On Tue, Oct 24, 2023 at 1:23 PM Hongtao Liu <crazylht@gmail.com> wrote:
>
> On Tue, Oct 24, 2023 at 10:53 AM Hongtao Liu <crazylht@gmail.com> wrote:
> >
> > On Mon, Oct 23, 2023 at 8:35 PM Richard Biener
> > <richard.guenther@gmail.com> wrote:
> > >
> > > On Mon, Oct 23, 2023 at 10:48 AM liuhongt <hongtao.liu@intel.com> wrote:
> > > >
> > > > Bootstrapped and regtested on x86_64-pc-linux-gnu{-m32,}.
> > > > Ready push to trunk.
> > >
> > > vcond<mode> and vcondeq<mode> shouldn't be necessary if there's
> > > vcond_mask<mode> and vcmp<mode> support which is the "modern"

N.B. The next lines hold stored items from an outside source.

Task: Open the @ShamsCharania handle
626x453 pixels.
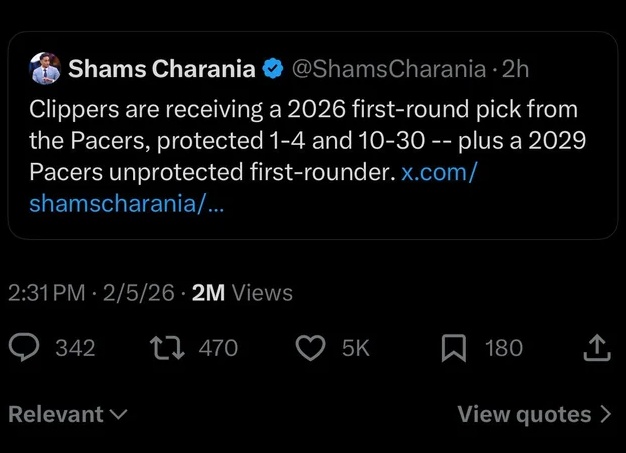Action: (389, 69)
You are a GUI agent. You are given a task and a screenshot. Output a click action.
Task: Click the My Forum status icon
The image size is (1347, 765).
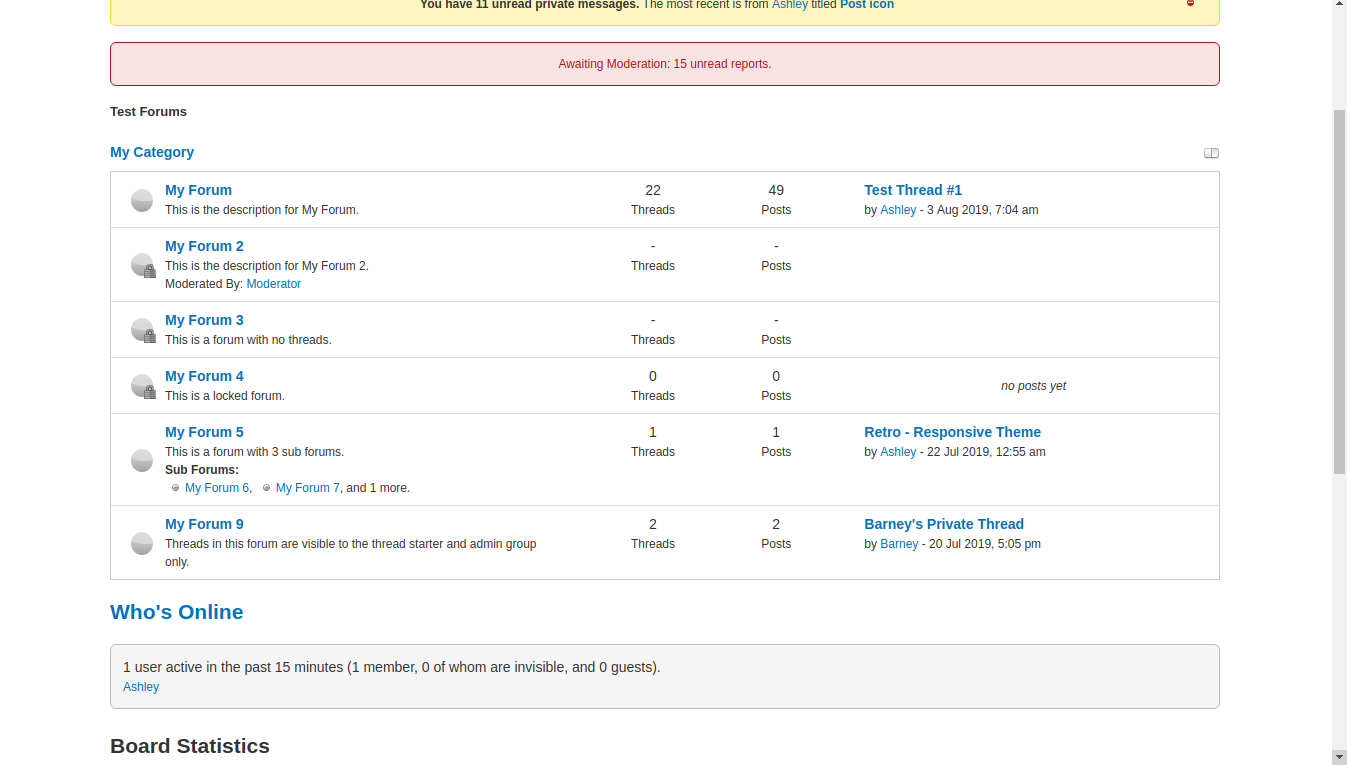tap(142, 200)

> > > way of handling vcond<mode>.  Unless the ISA really can do
> > > compare and select with a single instruction.
> > For testcase
> >
> > typedef _Float16 __attribute__((__vector_size__ (4))) __v2hf;
> > typedef _Float16 __attribute__((__vector_size__ (8))) __v4hf;
> >
> >
> > __v4hf cf, df;
> >
> > __v4hf cfu (__v4hf c, __v4hf d) { return (c > d) ? cf : df; }
> >
> > The data_mode passes to ix86_get_mask_mode is v4hi, not v4hf since
> >
> >   /* Always construct signed integer vector type.  */
> >   intt = c_common_type_for_size
> >     (GET_MODE_BITSIZE (SCALAR_TYPE_MODE (TREE_TYPE (type0))), 0);
> >   if (!intt)
> >     {
> >       if (complain & tf_error)
> > error_at (location, "could not find an integer type "

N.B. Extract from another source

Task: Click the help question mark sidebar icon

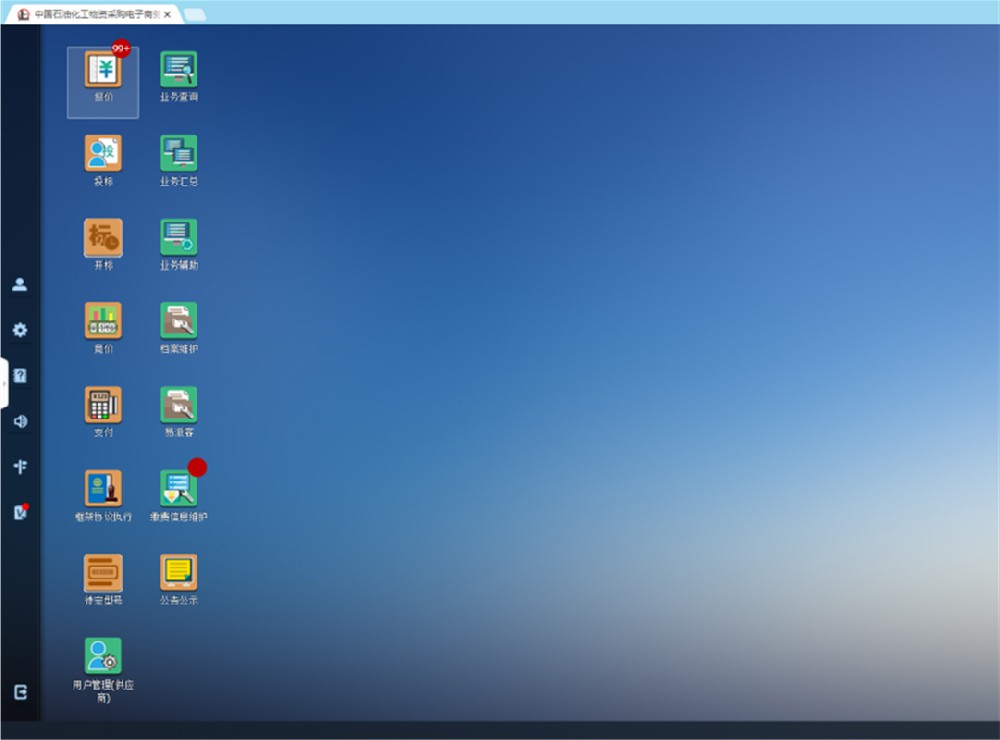Action: [19, 376]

> >   "of the same size as %qT", TREE_TYPE (type0));
> >       return error_mark_node;
> >     }
> >   result_type = build_opaque_vector_type (intt,
> >   TYPE_VECTOR_SUBPARTS (type0));
> >   return build_vec_cmp (resultcode, result_type, op0, op1);
> >
> > The backend can't distinguish whether it's a vector fp16 comparison or
> > a vector hi comparison.
> > the former requires -mavx512fp16, the latter requires -mavx512bw
> Should we pass type0 instead of result_type here?

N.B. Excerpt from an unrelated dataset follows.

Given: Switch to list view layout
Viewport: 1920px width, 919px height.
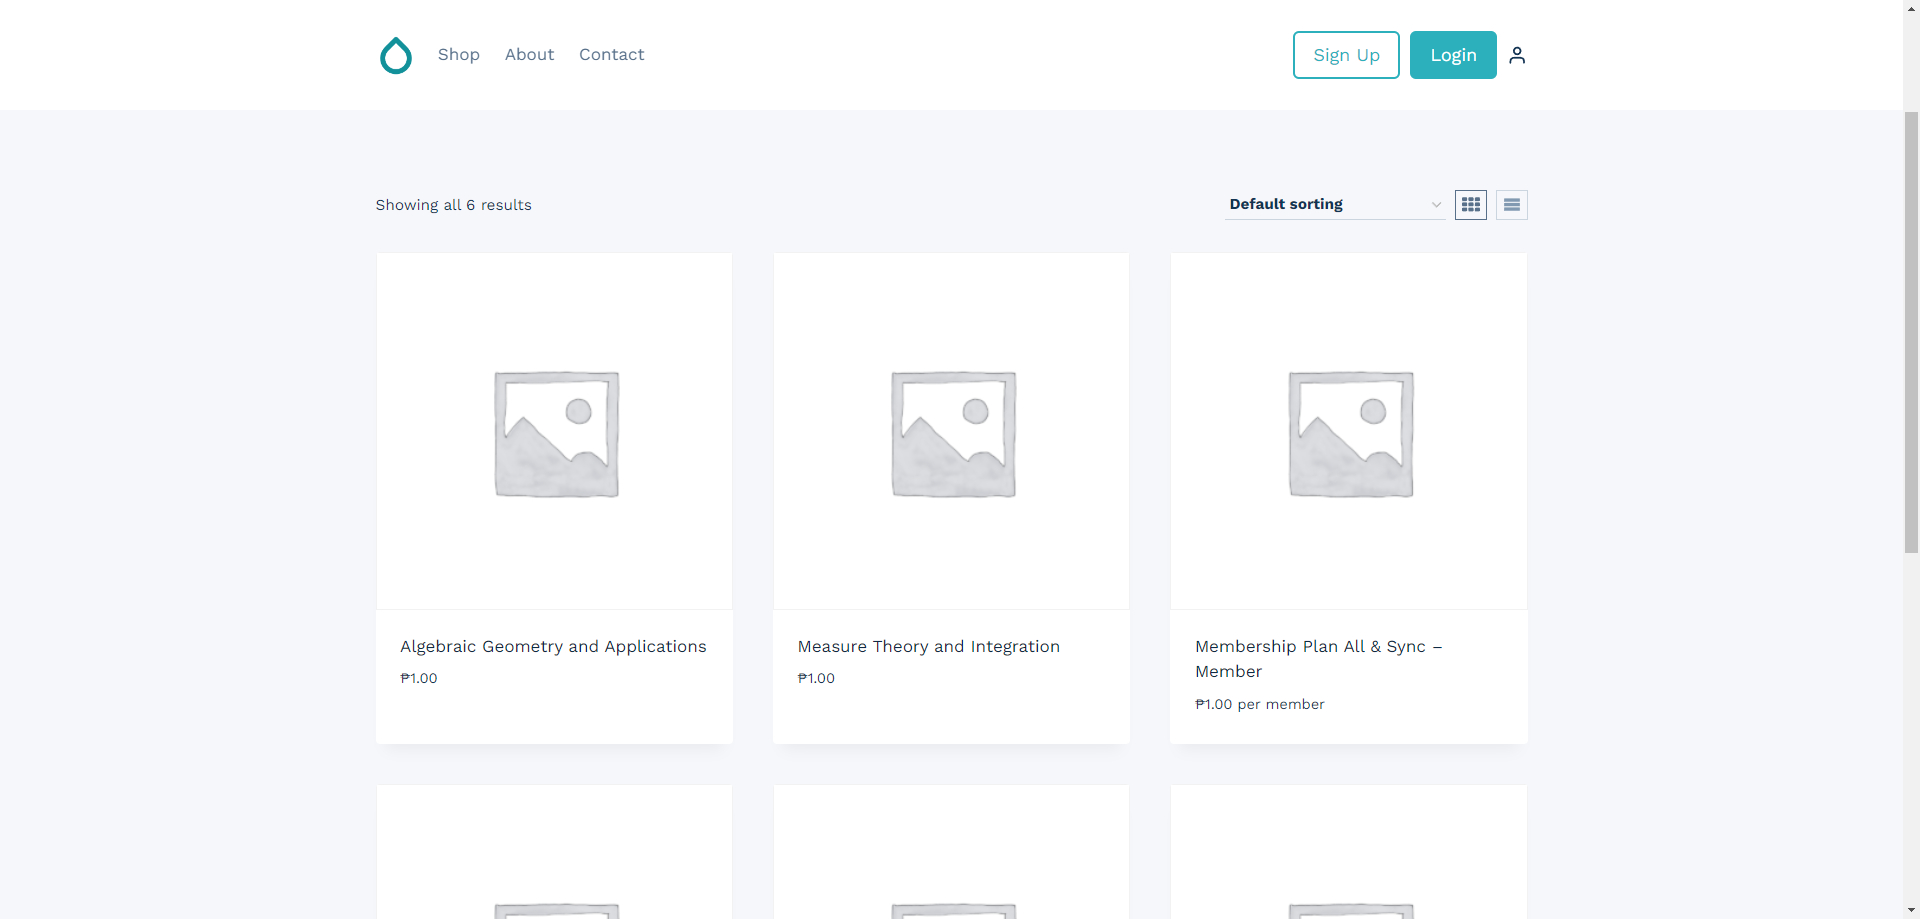Looking at the screenshot, I should tap(1511, 205).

 6335@deftypefn {Target Hook} opt_machine_mode
TARGET_VECTORIZE_GET_MASK_MODE (machine_mode @var{mode})
 6336Return the mode to use for a vector mask that holds one boolean
 6337result for each element of vector mode @var{mode}.  The returned mask mode
 6338can be a vector of integers (class @code{MODE_VECTOR_INT}), a vector of
 6339booleans (class @code{MODE_VECTOR_BOOL}) or a scalar integer (class
 6340@code{MODE_INT}).  Return an empty @code{opt_machine_mode} if no such
 6341mask mode exists.

Looks like it's on purpose, v2hi is exactly what we needed here.

Then we use either kmask or v4hi for both v4hf and v4hi comparison,
but can't use v4hi for v4hi comparison, but kmask for v4hf comparison.
> > >
> > > Richard.
> > >
> > > > gcc/ChangeLog:
> > > >
> > > >         PR target/103861
> > > >         * config/i386/i386-expand.cc (ix86_expand_sse_movcc): Handle
> > > >         V2HF/V2BF/V4HF/V4BFmode.
> > > >         * config/i386/mmx.md (vec_cmpv4hfqi): New expander.
> > > >         (vcond<mode>v4hf): Ditto.
> > > >         (vcond<mode>v4hi): Ditto.
> > > >         (vcondu<mode>v4hi): Ditto.
> > > >         (vcond_mask_<mode>v4hi): Ditto.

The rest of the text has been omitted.